The first investigation commission was the Maritime Court of the Netherlands, founded in 1909. It was followed in subsequent decades by the Inland Waterways (Disaster) Act Commission (1931), the Civil Aviation Board (1937) and the Rail Accident Investigation Board (1956).
Some investigation boards had disciplinary powers: the Aviation Board had them until 1992, while the Maritime Court of the Netherlands officially still possesses such powers. While each commission formed its judgements independently, the investigations were in practice often carried out by inspectors from the Ministry of Transport, Public Works and Water Management.
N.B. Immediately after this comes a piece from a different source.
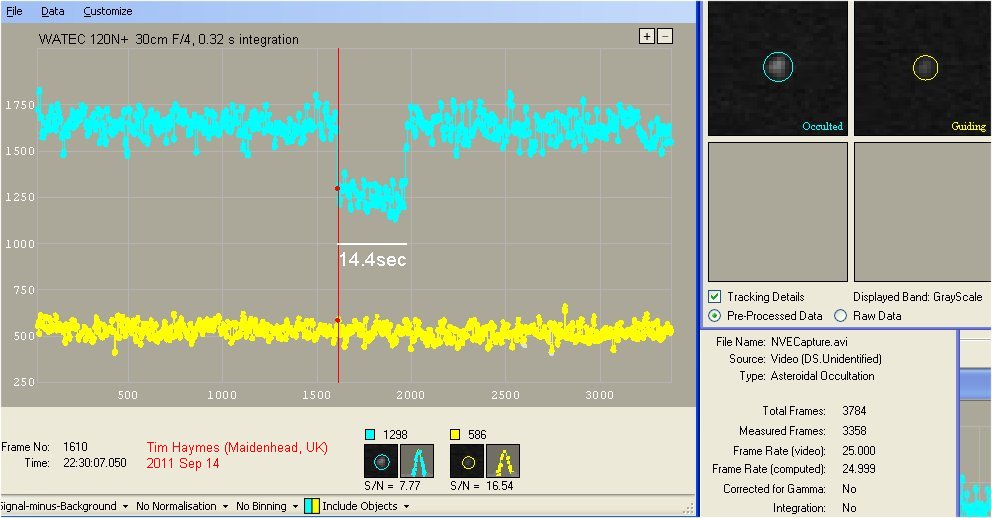Click the plus zoom-in button on chart
Viewport: 992px width, 518px height.
click(647, 36)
In the last decade of the twentieth century, the calls for a fully independent investigative body became increasingly urgent. As a response, the Dutch Transport Safety Board was formed in 1999, with a mandate to carry out and report on all investigations in the transport sector under its own name. It was explicitly decided that investigations should focus on the lessons to be learnt from accidents, excluding the question of liability from consideration.
The House of Representatives perceived the need to provide more sectors with a permanent investigative institute. This situation would avoid the need to set up a temporary commission after every incident. After the Enschede fireworks disaster and the Volendam café fire, the Dutch government submitted a proposal for the Kingdom Act which formed the basis for the establishment of the Dutch Safety Board.
The Dutch Safety Board was founded on 1 February 2005 and was presided by Prof. Pieter van Vollenhoven until 2011. He was succeeded by Tjibbe Joustra, who was the chairman until April 2019. In May 2019 Jeroen Dijsselbloem was appointed chairman of the Dutch Safety Board.